Mamou, 22 mai. (AGP)- La sixième édition de la Semaine nationale de la citoyenneté et de la paix (SENACIP), lancée le 15 mai dernier à Mamou, a pris fin jeudi 21 mai 2026 dans la ville carrefour, après plusieurs activités de sensibilisation et de formation axées sur la consolidation de la paix et du vivre-ensemble.
Placée sous le thème « Apaiser l’espace civique pour une prospérité partagée », cette édition a mobilisé autorités administratives, jeunes, femmes, forces de défense et de sécurité ainsi que des acteurs de la société civile autour des questions de citoyenneté et de cohésion sociale.
Le secrétaire exécutif de la Commission nationale des frontières de Guinée, Dr Cheick Sidia Diabaté, a dressé un bilan jugé satisfaisant des activités réalisées durant la semaine.
« Depuis le lancement, nous avons organisé des caravanes de sensibilisation sur l’impact négatif des réseaux sociaux sur les mœurs, formé 50 personnes aux techniques de dialogue et de résolution des conflits, puis animé des conférences dans plusieurs établissements scolaires et universitaires de Mamou », a-t-il expliqué.
Selon lui, malgré quelques difficultés, les objectifs de communication et de sensibilisation ont été atteints. « Nous pouvons rassurer qu’à Mamou, cette année, nous avons pu toucher efficacement les populations cibles.
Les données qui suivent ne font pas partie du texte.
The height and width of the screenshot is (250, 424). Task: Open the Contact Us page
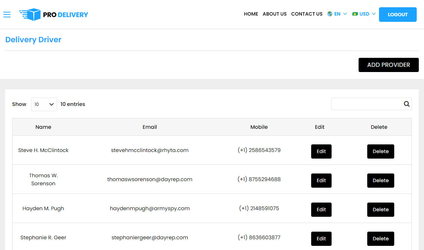click(307, 14)
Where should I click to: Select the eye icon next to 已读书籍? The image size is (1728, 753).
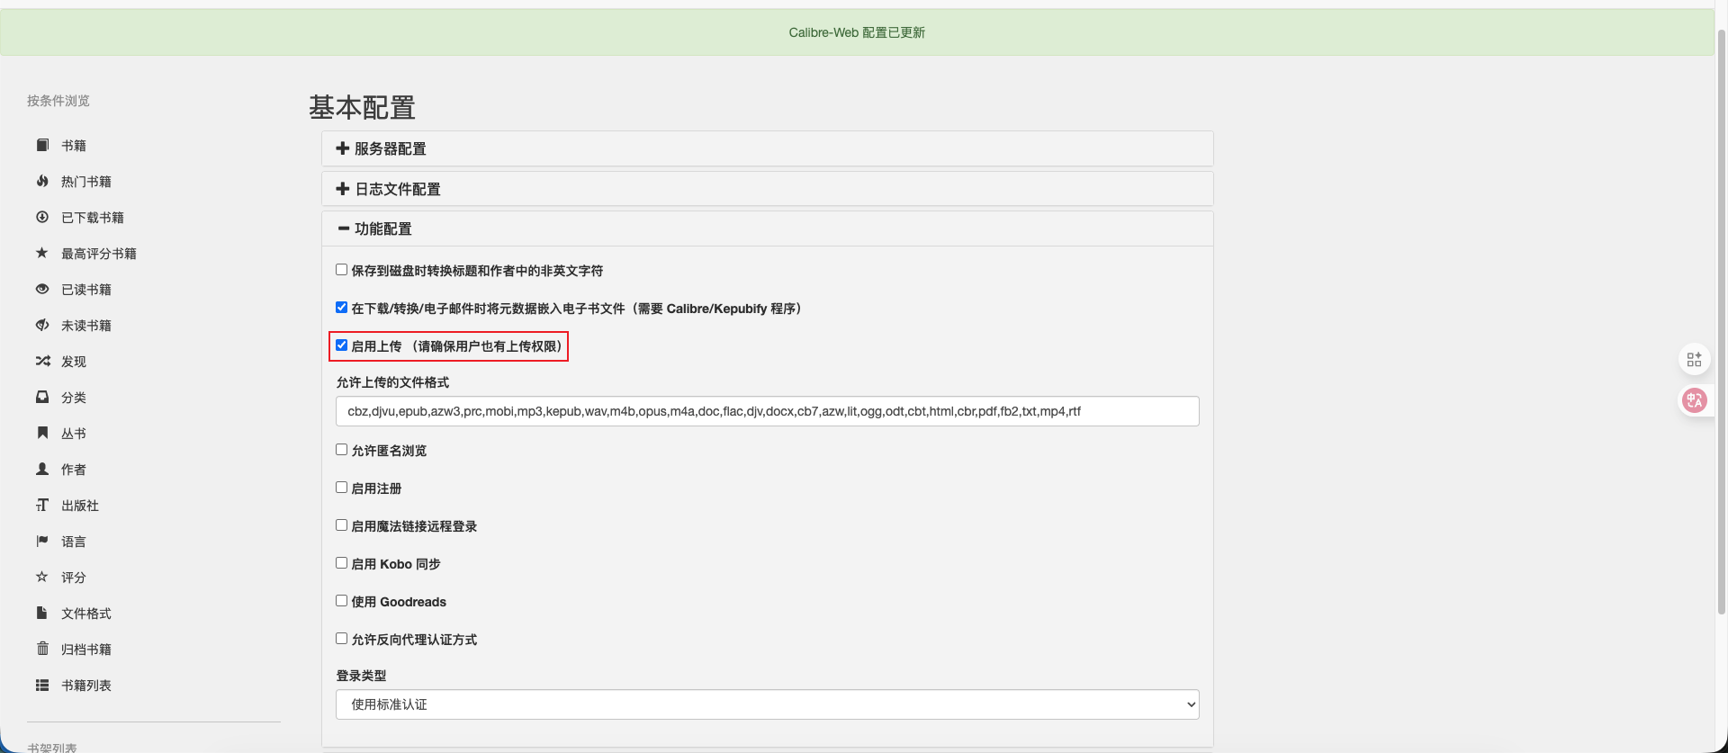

Nous remercions les autorités, la presse et tous les acteurs qui ont contribué à la réussite de cette semaine », a ajouté Dr Diabaté.
Le directeur de cabinet du gouvernorat de Mamou, Mamadi Kandia Keita a, dans son discours de clôture de la cérémonie, salué l’engagement des différentes composantes sociales ayant participé aux activités.
« Cette édition nous a permis de voir jeunes, femmes, sages et forces de défense échanger et réaffirmer leur engagement en faveur de la paix et des valeurs citoyennes », a-t-il déclaré.
Il a rappelé que Mamou, de par sa position géographique et son histoire, demeure « un carrefour de rencontres, de brassage culturel et de tolérance ».
« La paix n’est pas un vain mot, mais un comportement de tous les instants. Être citoyen, c’est respecter les lois, préserver les biens publics et cultiver le vivre-ensemble », a conclu Mamadi Kandia Keita.